The Fazl-e-Omar Hospital Complex is the main private hospital of the city and caters to the majority of population's needs. It is run by the Ahmadiyya Muslim Community. Founded in 1958 it has now become one of the medical facilities in the area providing hospital services not only to the local community but also to patients from towns and villages from further afield.

The Begum Zubaida Bani Gynecology and Obstetrics Wing is a modern facility offering a wide range of obstetric and gynecological services.

The Tahir Heart Institute is named after the late fourth Caliph of the Ahmadiyya Muslim Community, Mirza Tahir Ahmad. It is one of the best equipped heart institutes in the region.

=== Noor ul Ain Blood & Eye Bank ===
It is a specialized center which manages eye donors from around the country and performs corneal transplants. A blood donation centre, pathology laboratory, and dental clinic are also housed in the same complex.

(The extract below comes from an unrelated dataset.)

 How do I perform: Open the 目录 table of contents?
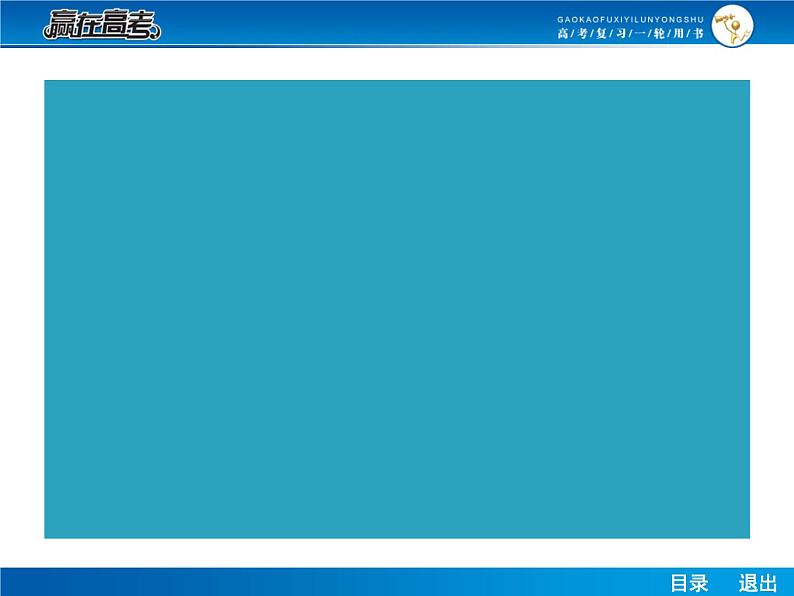point(688,583)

=== Tahir Homeopathic Research and Training Institute ===
Tahir Homeopathic Clinic and Research Institute operates free clinics round the year. Last year it dispensed free medicine to 44,000 patients. The Institute plans to open new clinics in other countries and to connect all such clinics operating in any country through the email system. Patient records and diagnosis are maintained on computers to facilitate follow-up.

==Newspapers and publications==
- Al Fazl is a daily newspaper published from the Ziaul Islam Press located in Rabwah and one of the oldest newspapers of Pakistan and is the Ahmadiyya Community's official organ. It started off as a weekly in 1913 in Qadian and moved to Rabwah after the partition of India. It contains news and articles relating to the community and its faith along with national and international news. Due to Ordinance XX, the newspaper is forbidden by law to use words that are deemed "Islamic", such as Muslim, Islam and shaheed. Publication was suspended after a raid by Pakistan's security forces in December 2016.
- The Rabwah Times is an independent publication founded in 2006 by Ehsan Rehan.
- Misbah is a magazine for women.
- Tashhez ul Azhan is directed towards children.
- Khalid includes articles written by and for youth.
- Ansarullah is aimed at the elderly.

==Notable residents==
Some of the notable residents of the city are:
- Mirza Basheer-ud-Din Mahmood Ahmad, founder of the city and eldest son of Mirza Ghulam Ahmad. Khalīfatul Masīh II of Ahmadiyya Muslim Community.
- Mirza Nasir Ahmad, Khalifatul Masih III of the Ahmadiyya Muslim Community.
- Mirza Tahir Ahmad, Khalifatul Masih IV of the community.
- Mirza Masroor Ahmad, Khalifatul Masih V of the community.
- M. M. Ahmad, Former executive director and Vice President of the World Bank.